On Mon, 6 Nov 2017 11:33:10 -0800
Barry Warsaw <ba...@python.org> wrote:

[]

> If we did make the change, it’s possible we would need a way to
> explicit say that order is not preserved. That seems a little weird

I recently was working on a more or less complex dataflow propagation
problem. It should converge to a fixed point, and it did, but on
different runs, to different ones. So, I know that I'm a bad
programmer, need to do more of my homework and grow. I know, that if I
rewrite it in C++ or C, it'll work unstable the same way, because it's
buggy. (Heck, over these years, I learned that I don't need to rewrite
things in C/C++, because Python is the *real* language, which works the
way computers do, without sugaring that up).

I need to remember that, because with Python 3.7, I may become a
good-programmer-in-a-ponyland-of-ordered-dicts.

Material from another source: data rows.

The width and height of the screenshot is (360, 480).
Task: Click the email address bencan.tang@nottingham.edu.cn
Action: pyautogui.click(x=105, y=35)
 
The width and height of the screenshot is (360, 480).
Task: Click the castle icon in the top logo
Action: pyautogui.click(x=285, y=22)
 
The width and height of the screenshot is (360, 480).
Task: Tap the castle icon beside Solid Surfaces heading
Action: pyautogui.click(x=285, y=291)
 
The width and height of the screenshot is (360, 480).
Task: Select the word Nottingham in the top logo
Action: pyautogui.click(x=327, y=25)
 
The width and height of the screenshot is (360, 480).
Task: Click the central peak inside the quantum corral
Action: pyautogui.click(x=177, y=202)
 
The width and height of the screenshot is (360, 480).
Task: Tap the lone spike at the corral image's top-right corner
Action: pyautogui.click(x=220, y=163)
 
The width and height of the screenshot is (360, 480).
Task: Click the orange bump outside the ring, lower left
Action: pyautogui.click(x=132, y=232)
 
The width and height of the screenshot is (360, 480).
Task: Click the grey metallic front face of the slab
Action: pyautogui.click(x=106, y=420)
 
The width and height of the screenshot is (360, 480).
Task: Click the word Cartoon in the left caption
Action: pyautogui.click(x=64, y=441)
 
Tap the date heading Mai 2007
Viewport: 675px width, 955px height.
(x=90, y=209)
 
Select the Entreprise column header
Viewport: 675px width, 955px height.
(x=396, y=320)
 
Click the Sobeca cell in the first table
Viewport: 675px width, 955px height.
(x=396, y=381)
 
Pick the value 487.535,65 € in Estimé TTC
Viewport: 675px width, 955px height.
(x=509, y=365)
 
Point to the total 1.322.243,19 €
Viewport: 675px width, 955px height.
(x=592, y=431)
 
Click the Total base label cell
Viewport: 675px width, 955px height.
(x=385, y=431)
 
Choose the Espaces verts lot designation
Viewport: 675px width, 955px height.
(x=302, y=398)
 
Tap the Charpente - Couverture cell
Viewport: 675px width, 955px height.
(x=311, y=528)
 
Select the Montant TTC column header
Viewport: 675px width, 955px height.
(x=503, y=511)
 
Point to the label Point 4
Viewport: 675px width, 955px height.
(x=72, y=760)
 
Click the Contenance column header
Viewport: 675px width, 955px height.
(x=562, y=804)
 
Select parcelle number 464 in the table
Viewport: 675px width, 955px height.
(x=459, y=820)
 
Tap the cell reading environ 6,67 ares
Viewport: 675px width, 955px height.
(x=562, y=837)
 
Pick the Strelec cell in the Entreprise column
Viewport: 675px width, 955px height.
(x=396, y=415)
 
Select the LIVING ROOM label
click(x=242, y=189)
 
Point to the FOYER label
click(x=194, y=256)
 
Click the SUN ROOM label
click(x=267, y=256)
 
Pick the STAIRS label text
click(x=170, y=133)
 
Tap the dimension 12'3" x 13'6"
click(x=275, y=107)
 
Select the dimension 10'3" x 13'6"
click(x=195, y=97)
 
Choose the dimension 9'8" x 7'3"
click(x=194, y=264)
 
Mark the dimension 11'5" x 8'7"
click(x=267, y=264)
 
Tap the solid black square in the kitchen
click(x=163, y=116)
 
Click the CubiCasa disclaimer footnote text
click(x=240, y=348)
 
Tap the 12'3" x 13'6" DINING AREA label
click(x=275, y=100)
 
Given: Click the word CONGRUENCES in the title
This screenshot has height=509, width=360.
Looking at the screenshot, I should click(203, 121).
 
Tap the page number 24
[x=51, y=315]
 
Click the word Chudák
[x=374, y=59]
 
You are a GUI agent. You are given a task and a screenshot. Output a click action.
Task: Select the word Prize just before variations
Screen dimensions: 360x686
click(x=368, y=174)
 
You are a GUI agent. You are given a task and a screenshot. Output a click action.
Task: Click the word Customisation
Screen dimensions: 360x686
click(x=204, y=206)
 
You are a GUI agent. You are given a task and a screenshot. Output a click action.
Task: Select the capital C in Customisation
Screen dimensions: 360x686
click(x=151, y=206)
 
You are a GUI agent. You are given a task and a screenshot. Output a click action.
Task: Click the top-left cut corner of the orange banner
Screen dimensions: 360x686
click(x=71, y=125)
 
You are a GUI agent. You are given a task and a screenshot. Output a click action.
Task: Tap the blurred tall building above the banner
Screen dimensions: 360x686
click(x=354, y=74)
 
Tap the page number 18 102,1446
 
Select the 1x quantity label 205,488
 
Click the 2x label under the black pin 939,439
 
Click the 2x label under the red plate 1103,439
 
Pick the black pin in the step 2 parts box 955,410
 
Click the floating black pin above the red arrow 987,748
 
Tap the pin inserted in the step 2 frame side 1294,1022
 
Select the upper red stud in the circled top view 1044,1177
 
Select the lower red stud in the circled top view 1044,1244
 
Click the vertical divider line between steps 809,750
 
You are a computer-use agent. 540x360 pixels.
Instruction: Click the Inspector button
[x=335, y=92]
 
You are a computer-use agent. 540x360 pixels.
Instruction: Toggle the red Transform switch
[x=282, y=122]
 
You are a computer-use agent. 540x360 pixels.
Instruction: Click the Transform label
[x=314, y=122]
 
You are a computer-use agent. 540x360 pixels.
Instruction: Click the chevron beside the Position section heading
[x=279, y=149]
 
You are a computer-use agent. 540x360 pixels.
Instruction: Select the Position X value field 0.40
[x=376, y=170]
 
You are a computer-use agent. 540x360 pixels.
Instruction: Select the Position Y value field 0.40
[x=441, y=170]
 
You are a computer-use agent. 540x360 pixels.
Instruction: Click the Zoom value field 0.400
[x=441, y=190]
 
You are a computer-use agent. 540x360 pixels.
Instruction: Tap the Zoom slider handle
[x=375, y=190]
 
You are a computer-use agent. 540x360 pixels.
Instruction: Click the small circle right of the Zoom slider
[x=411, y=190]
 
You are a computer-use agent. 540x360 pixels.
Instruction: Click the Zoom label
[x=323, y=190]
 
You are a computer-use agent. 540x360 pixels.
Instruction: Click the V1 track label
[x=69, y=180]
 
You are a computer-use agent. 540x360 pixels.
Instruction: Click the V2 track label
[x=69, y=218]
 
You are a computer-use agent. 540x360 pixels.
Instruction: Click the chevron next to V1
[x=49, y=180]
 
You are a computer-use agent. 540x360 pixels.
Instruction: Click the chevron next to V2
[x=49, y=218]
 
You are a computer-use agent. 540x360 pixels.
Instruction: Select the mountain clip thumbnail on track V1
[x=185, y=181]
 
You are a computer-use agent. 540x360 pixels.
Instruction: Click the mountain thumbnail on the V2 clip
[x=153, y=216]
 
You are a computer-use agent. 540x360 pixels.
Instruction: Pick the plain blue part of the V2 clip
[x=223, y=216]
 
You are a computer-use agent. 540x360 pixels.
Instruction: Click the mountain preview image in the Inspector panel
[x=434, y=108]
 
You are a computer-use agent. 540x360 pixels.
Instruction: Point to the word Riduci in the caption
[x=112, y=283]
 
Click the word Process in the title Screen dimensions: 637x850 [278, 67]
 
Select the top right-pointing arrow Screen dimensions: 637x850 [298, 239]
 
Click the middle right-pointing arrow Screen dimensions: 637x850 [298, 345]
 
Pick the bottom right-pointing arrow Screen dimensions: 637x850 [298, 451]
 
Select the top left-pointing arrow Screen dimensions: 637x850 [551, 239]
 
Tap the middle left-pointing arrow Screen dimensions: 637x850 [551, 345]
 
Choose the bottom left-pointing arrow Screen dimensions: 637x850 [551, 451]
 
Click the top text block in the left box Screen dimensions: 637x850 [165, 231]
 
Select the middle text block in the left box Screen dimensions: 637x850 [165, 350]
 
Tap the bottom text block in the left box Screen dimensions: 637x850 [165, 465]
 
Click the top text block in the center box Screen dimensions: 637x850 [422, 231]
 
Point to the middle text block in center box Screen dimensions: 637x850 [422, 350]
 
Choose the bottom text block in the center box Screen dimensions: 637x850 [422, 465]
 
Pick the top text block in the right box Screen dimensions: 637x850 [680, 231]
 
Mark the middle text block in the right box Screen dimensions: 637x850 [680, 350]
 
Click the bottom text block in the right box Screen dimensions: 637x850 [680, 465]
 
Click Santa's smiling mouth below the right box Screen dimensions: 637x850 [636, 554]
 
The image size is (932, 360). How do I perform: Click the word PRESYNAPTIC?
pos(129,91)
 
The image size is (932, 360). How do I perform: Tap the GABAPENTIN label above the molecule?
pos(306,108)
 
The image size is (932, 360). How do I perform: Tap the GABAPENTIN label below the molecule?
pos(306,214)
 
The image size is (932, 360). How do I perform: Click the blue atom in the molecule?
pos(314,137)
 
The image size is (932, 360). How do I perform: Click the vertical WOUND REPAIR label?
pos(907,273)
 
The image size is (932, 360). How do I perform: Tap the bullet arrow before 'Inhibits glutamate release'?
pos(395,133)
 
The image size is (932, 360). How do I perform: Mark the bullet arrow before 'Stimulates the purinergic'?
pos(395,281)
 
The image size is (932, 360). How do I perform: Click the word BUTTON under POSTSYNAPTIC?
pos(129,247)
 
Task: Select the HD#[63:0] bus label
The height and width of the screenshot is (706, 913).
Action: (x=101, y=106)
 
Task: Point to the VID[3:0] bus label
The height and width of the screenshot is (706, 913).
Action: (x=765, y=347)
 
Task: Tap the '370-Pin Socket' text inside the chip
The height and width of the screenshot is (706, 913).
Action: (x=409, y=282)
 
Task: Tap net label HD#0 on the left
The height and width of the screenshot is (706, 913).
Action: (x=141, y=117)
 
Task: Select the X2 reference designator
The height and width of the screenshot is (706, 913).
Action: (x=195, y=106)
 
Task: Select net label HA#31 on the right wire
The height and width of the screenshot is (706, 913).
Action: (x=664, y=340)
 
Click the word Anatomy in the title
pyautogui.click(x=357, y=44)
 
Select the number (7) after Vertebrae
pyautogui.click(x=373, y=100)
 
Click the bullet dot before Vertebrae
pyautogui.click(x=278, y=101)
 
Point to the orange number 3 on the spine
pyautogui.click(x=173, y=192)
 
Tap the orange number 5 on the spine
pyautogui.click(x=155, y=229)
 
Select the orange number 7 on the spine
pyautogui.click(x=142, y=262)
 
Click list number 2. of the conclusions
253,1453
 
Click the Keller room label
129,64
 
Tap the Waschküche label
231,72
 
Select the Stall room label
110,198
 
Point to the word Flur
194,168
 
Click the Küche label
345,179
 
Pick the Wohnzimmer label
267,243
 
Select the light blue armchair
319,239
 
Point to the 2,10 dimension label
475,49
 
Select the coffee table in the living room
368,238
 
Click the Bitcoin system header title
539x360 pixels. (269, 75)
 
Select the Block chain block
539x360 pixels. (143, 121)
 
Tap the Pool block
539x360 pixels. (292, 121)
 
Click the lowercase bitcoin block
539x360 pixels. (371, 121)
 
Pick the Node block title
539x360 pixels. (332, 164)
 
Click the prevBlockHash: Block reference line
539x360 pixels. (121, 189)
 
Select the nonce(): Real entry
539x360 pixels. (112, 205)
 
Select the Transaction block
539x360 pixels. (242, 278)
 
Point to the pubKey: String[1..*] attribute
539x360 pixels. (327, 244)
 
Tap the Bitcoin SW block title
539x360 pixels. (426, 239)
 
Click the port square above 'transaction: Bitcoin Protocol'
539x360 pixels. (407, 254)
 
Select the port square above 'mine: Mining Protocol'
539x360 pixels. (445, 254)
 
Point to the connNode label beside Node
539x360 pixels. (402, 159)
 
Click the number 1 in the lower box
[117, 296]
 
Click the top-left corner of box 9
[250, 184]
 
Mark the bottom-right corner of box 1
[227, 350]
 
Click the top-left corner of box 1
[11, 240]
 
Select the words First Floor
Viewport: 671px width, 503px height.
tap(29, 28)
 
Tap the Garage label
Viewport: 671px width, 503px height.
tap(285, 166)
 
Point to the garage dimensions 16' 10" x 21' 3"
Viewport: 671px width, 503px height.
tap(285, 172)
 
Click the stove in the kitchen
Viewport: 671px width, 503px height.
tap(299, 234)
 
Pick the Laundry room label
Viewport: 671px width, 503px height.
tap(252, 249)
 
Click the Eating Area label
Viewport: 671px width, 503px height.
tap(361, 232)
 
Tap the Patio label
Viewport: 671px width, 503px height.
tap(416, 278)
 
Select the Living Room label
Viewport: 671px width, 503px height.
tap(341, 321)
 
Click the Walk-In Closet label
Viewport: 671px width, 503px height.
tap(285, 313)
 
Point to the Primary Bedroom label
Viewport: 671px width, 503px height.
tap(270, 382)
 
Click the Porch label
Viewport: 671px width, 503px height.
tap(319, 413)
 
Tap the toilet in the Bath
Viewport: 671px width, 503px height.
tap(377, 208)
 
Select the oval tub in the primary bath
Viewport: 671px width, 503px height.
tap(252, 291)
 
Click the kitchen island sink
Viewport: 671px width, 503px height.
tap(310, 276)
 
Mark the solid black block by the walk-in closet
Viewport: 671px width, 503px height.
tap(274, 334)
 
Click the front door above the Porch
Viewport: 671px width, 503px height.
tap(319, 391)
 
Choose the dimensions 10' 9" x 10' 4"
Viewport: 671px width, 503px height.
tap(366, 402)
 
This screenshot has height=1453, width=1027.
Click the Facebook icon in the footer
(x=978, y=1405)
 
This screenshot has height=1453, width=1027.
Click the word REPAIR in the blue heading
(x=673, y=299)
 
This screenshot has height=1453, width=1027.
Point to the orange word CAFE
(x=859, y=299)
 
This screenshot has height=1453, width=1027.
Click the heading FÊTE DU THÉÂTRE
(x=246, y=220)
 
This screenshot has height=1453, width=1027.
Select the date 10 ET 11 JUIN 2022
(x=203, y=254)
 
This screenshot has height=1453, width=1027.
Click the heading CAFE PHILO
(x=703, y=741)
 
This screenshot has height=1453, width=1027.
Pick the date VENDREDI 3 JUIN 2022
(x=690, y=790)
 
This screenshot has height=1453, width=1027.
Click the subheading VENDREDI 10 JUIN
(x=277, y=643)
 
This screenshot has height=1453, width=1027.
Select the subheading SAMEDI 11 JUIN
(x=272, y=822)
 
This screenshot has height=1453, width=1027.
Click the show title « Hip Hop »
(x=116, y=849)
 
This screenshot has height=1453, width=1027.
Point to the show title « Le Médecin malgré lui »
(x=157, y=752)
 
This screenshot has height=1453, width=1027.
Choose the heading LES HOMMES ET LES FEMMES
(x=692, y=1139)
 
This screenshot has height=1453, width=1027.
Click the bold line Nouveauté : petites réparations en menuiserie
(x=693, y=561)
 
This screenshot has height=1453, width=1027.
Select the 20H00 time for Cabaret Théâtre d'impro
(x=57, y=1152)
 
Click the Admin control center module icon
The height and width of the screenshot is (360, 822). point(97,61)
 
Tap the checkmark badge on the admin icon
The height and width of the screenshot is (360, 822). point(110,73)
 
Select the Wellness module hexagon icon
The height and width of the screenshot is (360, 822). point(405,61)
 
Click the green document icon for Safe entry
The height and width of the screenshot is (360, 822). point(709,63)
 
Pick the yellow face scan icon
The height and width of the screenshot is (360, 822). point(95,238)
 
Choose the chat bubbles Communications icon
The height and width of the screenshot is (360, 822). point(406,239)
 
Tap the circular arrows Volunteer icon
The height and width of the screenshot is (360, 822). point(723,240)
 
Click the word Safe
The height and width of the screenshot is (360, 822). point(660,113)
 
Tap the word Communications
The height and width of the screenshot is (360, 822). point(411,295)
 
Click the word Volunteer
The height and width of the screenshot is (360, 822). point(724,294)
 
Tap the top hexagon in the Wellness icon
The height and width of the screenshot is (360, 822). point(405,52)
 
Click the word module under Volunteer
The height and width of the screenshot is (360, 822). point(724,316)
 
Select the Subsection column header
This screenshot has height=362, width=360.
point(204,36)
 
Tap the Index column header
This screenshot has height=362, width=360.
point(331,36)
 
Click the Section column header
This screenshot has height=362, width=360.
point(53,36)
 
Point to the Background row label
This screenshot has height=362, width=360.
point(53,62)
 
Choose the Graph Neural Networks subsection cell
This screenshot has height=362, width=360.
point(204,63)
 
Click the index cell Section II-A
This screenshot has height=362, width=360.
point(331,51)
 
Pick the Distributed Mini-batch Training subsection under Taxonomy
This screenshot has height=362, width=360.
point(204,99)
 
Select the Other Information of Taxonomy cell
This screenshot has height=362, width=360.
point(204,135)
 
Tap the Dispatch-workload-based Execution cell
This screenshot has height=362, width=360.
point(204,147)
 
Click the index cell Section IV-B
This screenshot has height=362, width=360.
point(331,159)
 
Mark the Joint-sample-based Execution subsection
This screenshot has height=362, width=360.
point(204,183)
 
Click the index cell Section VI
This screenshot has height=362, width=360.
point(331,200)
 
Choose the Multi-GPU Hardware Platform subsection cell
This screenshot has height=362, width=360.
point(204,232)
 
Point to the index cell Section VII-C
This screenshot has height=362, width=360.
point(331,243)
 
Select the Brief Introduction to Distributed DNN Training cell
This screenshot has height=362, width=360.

Btw, in all this discussion, I don't remember anyone mentioning sets. I
don't recall the way they're implemented in CPython, but they have
strong conceptual and semantic resemblance to dict's. So, what about
them, do they become ordered too?


>
> Cheers,
> -Barry
>

--
Best regards,
Paul mailto:pmi...@gmail.com

_______________________________________________
Python-Dev mailing list
Pytho...@python.org
https://mail.python.org/mailman/listinfo/python-dev

Unsubscribe: https://mail.python.org/mailman/options/python-dev/dev-python%2Bgarchive-30976%40googlegroups.com

Serhiy Storchaka

unread,
Nov 6, 2017, 3:30:54 PM11/6/17
to pytho...@python.org
06.11.17 21:56, Paul Sokolovsky пише:

> Btw, in all this discussion, I don't remember anyone mentioning sets. I
> don't recall the way they're implemented in CPython, but they have
> strong conceptual and semantic resemblance to dict's. So, what about
> them, do they become ordered too?

No, sets are not ordered, and seems they will not be ordered at least in
several next years.

Chris Barker

unread,
Nov 6, 2017, 6:25:52 PM11/6/17
to Paul G, Python Dev
On Mon, Nov 6, 2017 at 11:23 AM, Paul G <pa...@ganssle.io> wrote:
(Of course, given that CPython's implementation is order-preserving, a bunch of code is probably now being written that implicitly requires on this detail, but at least having syntax that makes that clear would give people the *option* to make the assumption explicit).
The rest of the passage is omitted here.